К третьему курсу его начали замечать и выделять среди прочих студентов. Наработанное техническое умение постепенно стало входить в «союз с яркой творческой индивидуальностью». В его работах чувствовались и «поставленный глаз», и острая, почти неестественная наблюдательность, и внимание к незначительному, не бросающемуся в глаза. Казалось, он умеет замечать то, чего не видят другие. Было у него и другое редчайшее для художника свойство – юмор. Не остроумие, не ирония, обращающая рисунок в шарж или карикатуру, а именно юмор, заставляющий взглянуть на привычное другими глазами.
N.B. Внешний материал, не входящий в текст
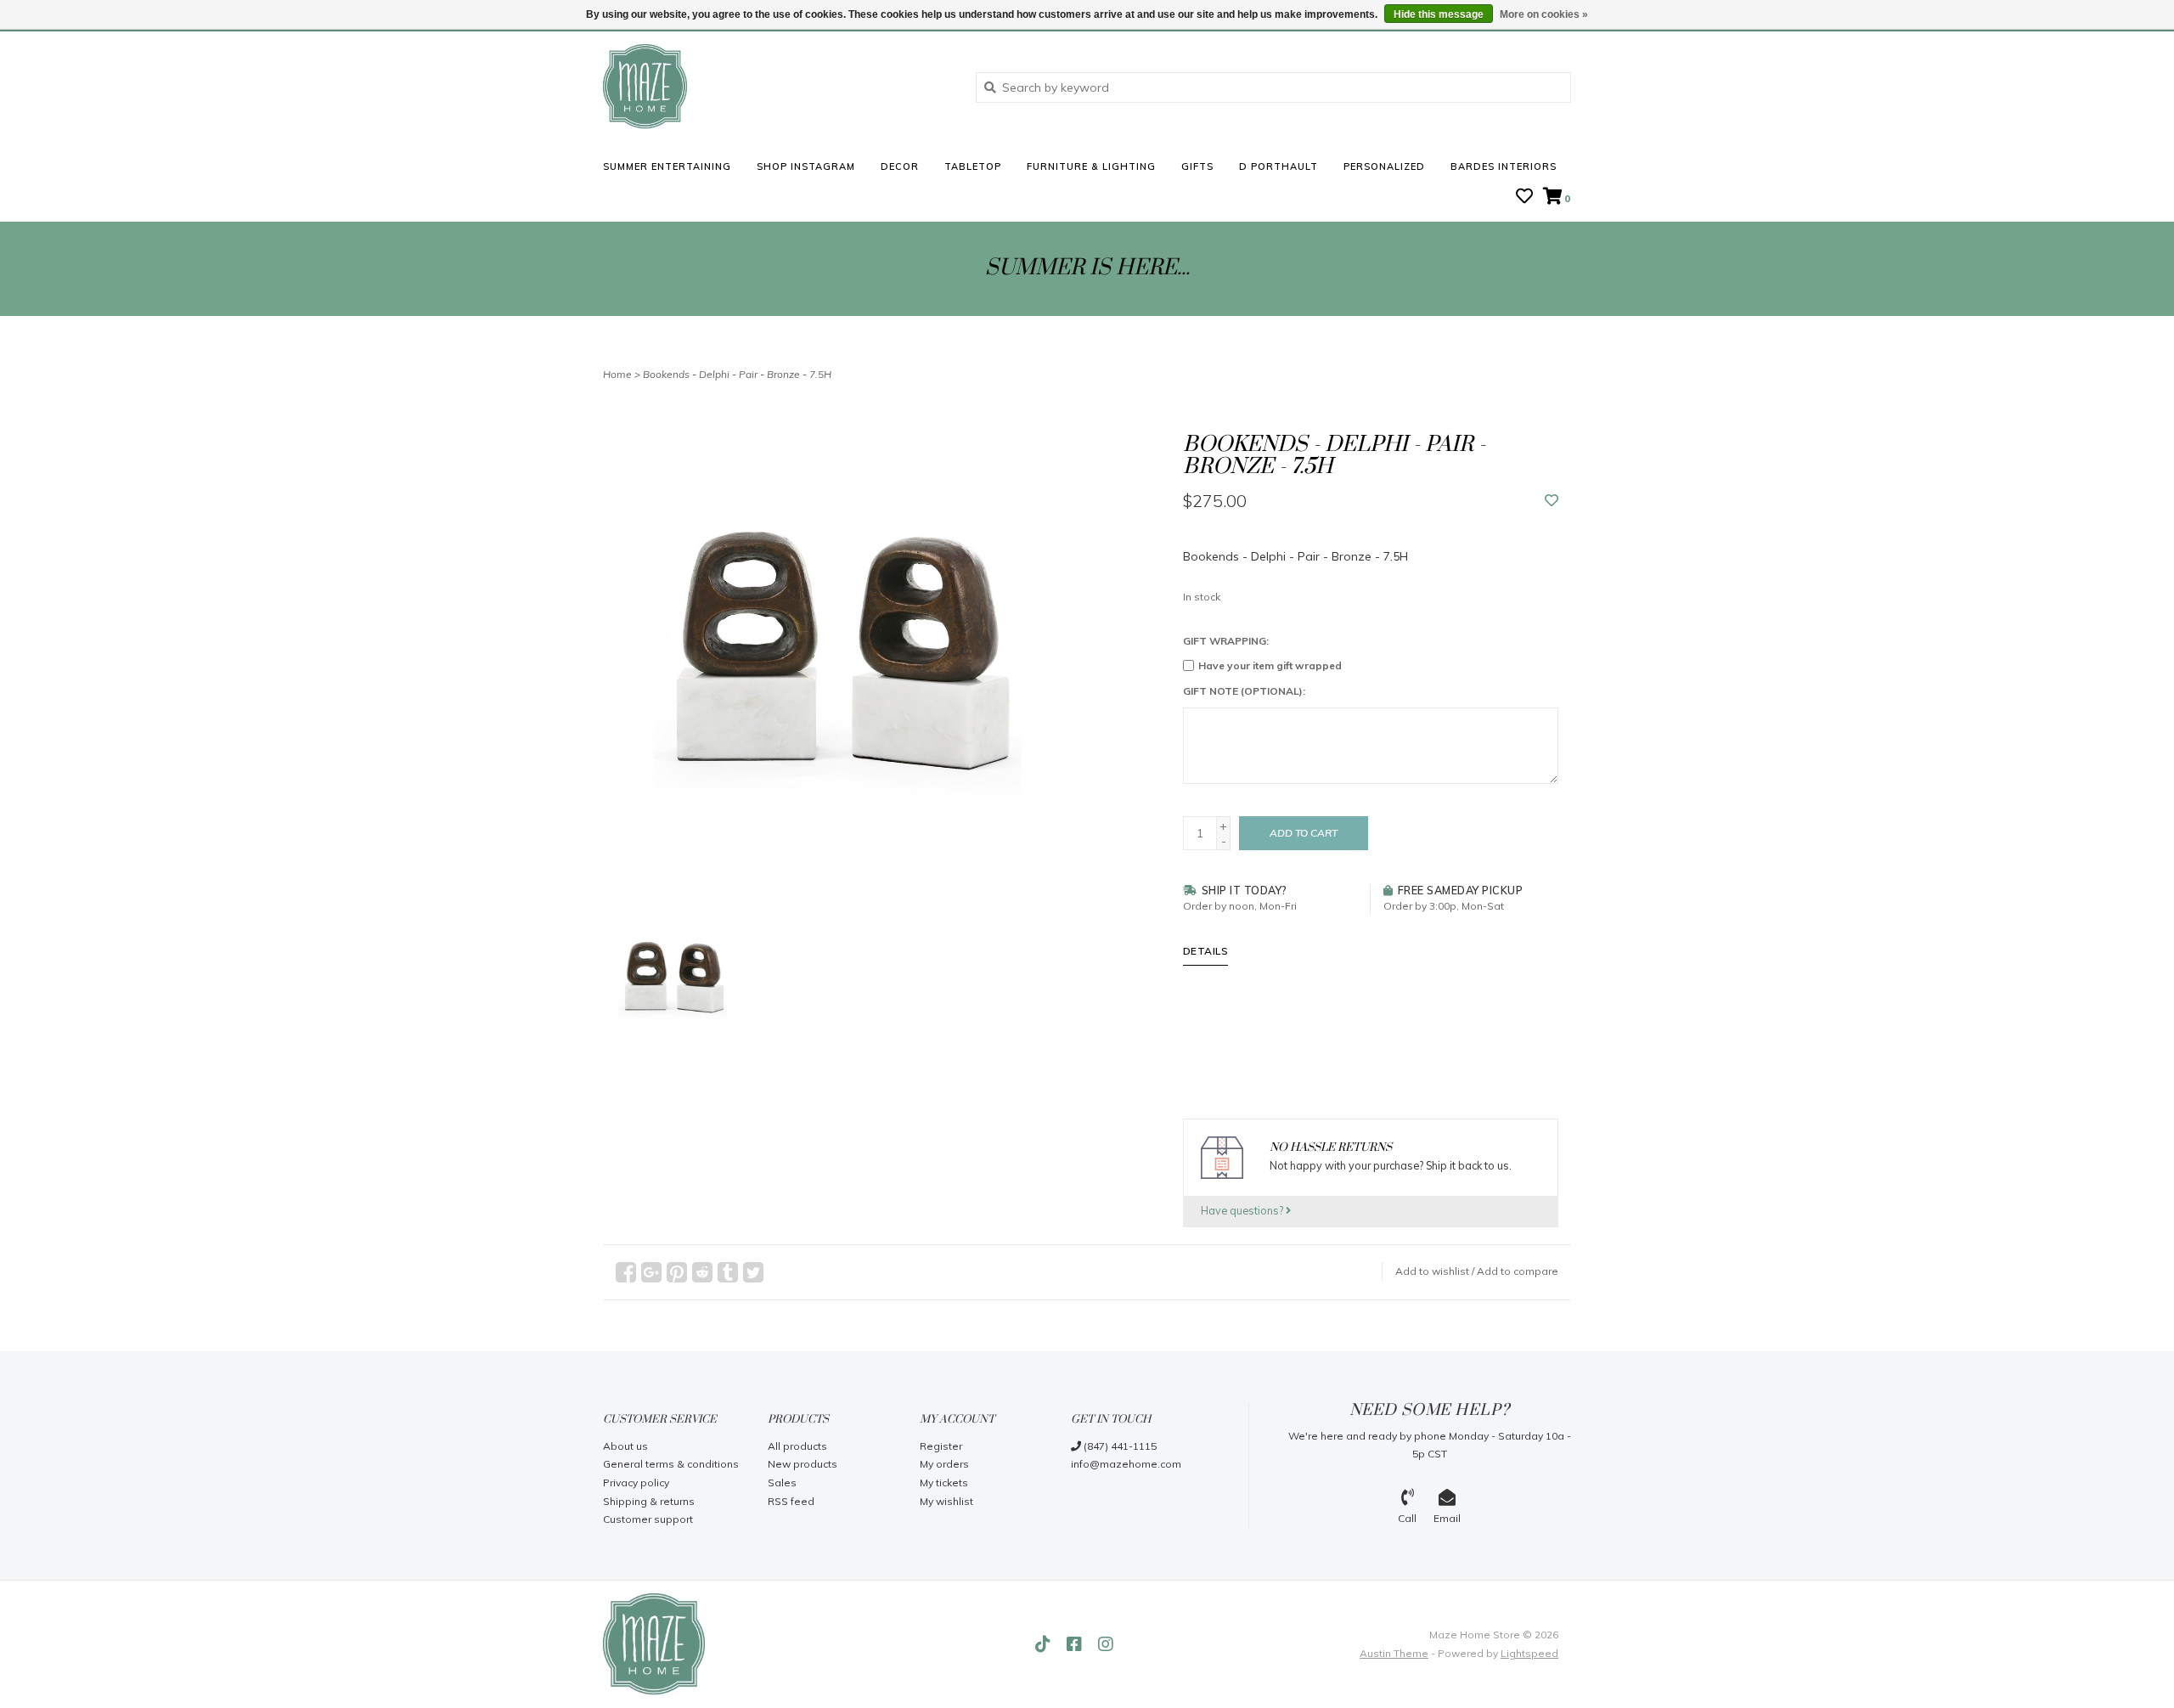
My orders (944, 1463)
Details (1206, 950)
На четвертом курсе Павел со всей страстью увлекся портретным жанром. Portraire – говорила мама, – происходит от старофранцузского языка, то есть «изображать». Вот именно этому изображению он и посвящал все свое свободное время. От копирования классиков он перешел к автопортрету, потом перекинулся на портреты близких, соседей, приятелей, мучая их изнурительными сеансами позирования. Сидя, стоя, лежа, за работой, в полный рост, оплечно, акварель, гуашь, уголь, тушь, масло, акрил, смешанная техника… Он пробовал все, отважно экспериментировал, повторяя где-то услышанное: «Гениальное – это когда ЧТО и КАК рождается одновременно».
Не статус, а личность, не только передача внешнего облика, но раскрытие внутренней сути, не натянутая самодемонстрация модели, а естественное «предстояние» и, конечно, убедительная жанровая мотивировка – отличали его творчество.
Он всегда таскал с собой блокнот для набросков, которым доводил и близких и однокурсников до исступления.
Невинная мамина просьба купить к приходу гостей соль, хлеб и нарзан часто оборачивалась страшным криком. Бигуди-катыши на маминой голове, фартук поверх вечернего платья и суетливая мельтешня по кухне могли настолько его увлечь, что, сидя с блокнотом, он забывал и про хлеб, и про нарзан, и про гостей.
Теперь, по прошествии стольких лет, он даже не мог точно припомнить, когда именно началась эта чудовищная фантасмагория с портретами, перевернувшая всю его жизнь. Может, на четвертом курсе? Хотя нет, пожалуй, все началось с того самого вечера, когда в гости к родителям пришел папин друг Петр Михайлович.